L’économie du bonheur se nourrit de l’idée que nous avons tendance à nous adapter aux événements positifs et négatifs de la vie. Cela se traduit par un retour à notre niveau de bonheur préexistant que l’on mesure en termes de bien-être subjectif. Cela appelle de nombreuses questions et notamment celle de la différence entre le bonheur et le bien-être, mais tel n’est pas le point que je souhaite soulever ici. Les recherches menées dès le début des années 70 montrent que nous ressentons généralement des pics de bonheur à court terme à la suite d'événements positifs (comme gagner à la loterie). Cependant, nos niveaux de bien-être subjectif finissent par revenir à leur niveau de référence, celui d'avant l'événement. C’est ce que l’on peut ressentir après avoir acheté un objet convoité : vélo électrique, blouson, chaussures. Au début, la joie nous submerge et porter ce nouveau pantalon et nous plonge dans un état extatique. Cependant, avec le temps, la nouveauté s'estompe et la produit devient un élément familier de notre quotidien. Nous ne ressentons plus le même niveau d'excitation et de plaisir qu'aux premiers jours. Cette observation a donné naissance à la théorie du tapis roulant hédonique, selon laquelle nous nous adaptons aux événements positifs ou négatifs de la vie et notre niveau de bonheur finit par revenir à son point de départ. Que ce soient des gagnants de la loterie ou des personnes ayant subi de terribles accidents qui ont changé leur vie, tous retrouvent leur niveau de bonheur d'avant l'événement en l'espace de quelques mois ou années.

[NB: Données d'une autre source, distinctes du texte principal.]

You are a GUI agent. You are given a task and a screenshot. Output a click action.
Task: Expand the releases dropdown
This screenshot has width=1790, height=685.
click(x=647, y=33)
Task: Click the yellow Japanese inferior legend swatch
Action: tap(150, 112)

Cela permet notamment d’expliquer pourquoi l’extraordinaire devient très vite banal et vient s’inscrire dans nos routines quotidiennes. Inutile donc d’accumuler, car les possessions matérielles ne peuvent à elles seules augmenter ou diminuer durablement notre bonheur à long terme.
Mais à bien y réfléchir, cette idée du tapis roulant est au fondement même du capitalisme. C’est ce que montre l’écrivain Yves Pagès dans un ouvrage très audacieux consacré à l’histoire de ce dispositif auquel on pense peu lorsque les produits défilent sur la caisse automatique ou que l’on sur sang et eau dans la salle de sport. C’est d’abord une composante majeure du travail à la chaîne, en commençant par les « moulins disciplinaires » victoriens sur lesquels marchaient les prisonniers ou les divers types de « manèges à plan incliné » à force animale utilisés dans l'agriculture au XIXe siècle. À la fin du XVIII e siècle, l'Académie des Sciences déclare ne plus vouloir breveter d'invention qui se réclamait du mouvement perpétuel que l’on savait impossible. Mais les représentations qui lui étaient liées sont restées. Son mouvement sans fin est, selon l’auteur, le modèle métaphysique sous-jacent de nos sociétés qui s'échinent à courir sur place. Il est à la conjonction de l'idéalisme progressiste et du libéralisme économique. Avec le tapis roulant, le progrès et la productivité ont partie liée, fût-ce aux dépens de ceux qui sont asservis à son rythme lancinant. Roulant, le tapis s'est fait marchand. Sa mécanique bien huilée a colonisé le monde consumériste, des salles de sport avec vue sur la rue aux grandes surfaces et leur lisière de caisses enregistreuses en passant par les usines et leurs chaînes de montage, mais aussi les aéroports, stations de métro, gares, grands magasins ou centres commerciaux. La force de cet objet est de sublimer la fable du progrès qui nous contraint sans cesse à avancer pour mieux rester sur place. Le tapis roulant n’est en définitive que la figure terminale d’un mythe progressiste qui nous propose sans cesse de grands bonds en avant qui, la plupart du temps, ne nous avancent à rien.
Référence : Yves Pagès, Les chaînes sans fin. Histoire illustrée du tapis roulant ,Zones, 2023.